◆ REQUIREMENT ◆
From the Cunningham family passage below, list every officer of Apollo Woolen Mills, Inc., with each person's title.

##### SOURCE

The founder of the Cunningham family in America was born in Ireland, of Scotch ancestry. Samuel Cunningham died when his son T. A. Cunningham was a small boy. During his early life he was employed making grain cradles and also at work on a farm. To him and his wife were born nine children, five of which family still survive, and T. A. was the fifth of the family in the order of birth. Samuel Cunningham was a Methodist, and very active in church matters. An honorable, hard-working man, he gained universal respect, and his community lost a good citizen when he passed away. His widow still survives, now sixty-nine years old, making her home with her son T. A. Cunningham. Isaac Grim, her father, was a pioneer of Armstrong county.

T. A. Cunningham attended common school in his district until he was fourteen years old, and remained with his mother until he was twenty. He then commenced working in the Carnegie Rolling Mills at Pittsburgh, from which he went to the Black Diamond steel works in that city. Prior to the great strike in the Apollo Iron & Steel Works he came hither, and after engaging in agricultural work for a short period entered those works. For six months he was a rougher, and then became a roller, continuing thus until the strike. Following this he started a fifty-seven-inch mill for the Apollo Iron & Steel Company at Vandergrift, Pa., and remained in that business until 1907. He was one of the organizers of the Trio Lumber Company at Vandergrift Heights. Meantime he had bought a farm of 168 acres in Westmoreland county upon which he lived for two years. Selling his farm, he bought a half interest in the Apollo Woolen Mills (Limited) in 1907, and in 1908 the concern was incorporated under the name of Apollo Woolen Mills, Inc., and capitalized at $30,000, $26,000 of which was at once taken up. They were handicapped somewhat by the fact that the ground on which the plant was situated did not belong to the company, but the Board of Trade of Apollo awarded them the property, so that the mills could benefit the borough, offering inducements to people to move there with the assurance of profitable employment. The mills opened up with increased capacity, being able to produce one hundred bed blankets every ten hours, the mills running one-third time on this work and two-thirds on turf goods. The officers of the company are as follows: L. W. Huyck, president; T. A. Cunningham, treasurer; W. U. Flinn, vice president; Jahn Hankey, business manager. The factory is now running full time, manufacturing to the limit of its capacity, though not always able to keep up with the demand. It is the intention of the company to expand, adding to its facilities. There is a large mail order trade. The mill is equipped with all necessary modern machinery for the manufacture of the particular line of goods turned out, and employment is given to a large number of skilled workmen.

##########
##### RECORD SET

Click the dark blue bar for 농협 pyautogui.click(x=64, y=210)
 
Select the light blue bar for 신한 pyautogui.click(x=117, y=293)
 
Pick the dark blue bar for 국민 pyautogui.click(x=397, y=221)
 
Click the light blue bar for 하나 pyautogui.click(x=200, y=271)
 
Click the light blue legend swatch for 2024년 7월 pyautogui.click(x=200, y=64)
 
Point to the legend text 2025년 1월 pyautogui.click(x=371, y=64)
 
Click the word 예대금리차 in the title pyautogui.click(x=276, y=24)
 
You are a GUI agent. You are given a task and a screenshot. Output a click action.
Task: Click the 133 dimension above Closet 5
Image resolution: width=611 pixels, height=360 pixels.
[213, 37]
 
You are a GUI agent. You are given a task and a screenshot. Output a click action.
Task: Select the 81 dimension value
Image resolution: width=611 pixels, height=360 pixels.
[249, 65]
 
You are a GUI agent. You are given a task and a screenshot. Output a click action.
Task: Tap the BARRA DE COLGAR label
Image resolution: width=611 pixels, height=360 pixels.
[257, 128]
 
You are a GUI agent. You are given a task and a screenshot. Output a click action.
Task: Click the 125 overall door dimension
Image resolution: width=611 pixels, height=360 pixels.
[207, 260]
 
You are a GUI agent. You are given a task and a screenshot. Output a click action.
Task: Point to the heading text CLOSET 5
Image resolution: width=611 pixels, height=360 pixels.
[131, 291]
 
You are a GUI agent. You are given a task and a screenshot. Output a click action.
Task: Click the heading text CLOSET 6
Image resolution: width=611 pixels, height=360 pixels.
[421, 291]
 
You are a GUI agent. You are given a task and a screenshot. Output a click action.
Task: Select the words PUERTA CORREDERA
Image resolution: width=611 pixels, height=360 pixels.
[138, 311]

##########

◆ RESULT ◆
- L. W. Huyck, president
- T. A. Cunningham, treasurer
- W. U. Flinn, vice president
- Jahn Hankey, business manager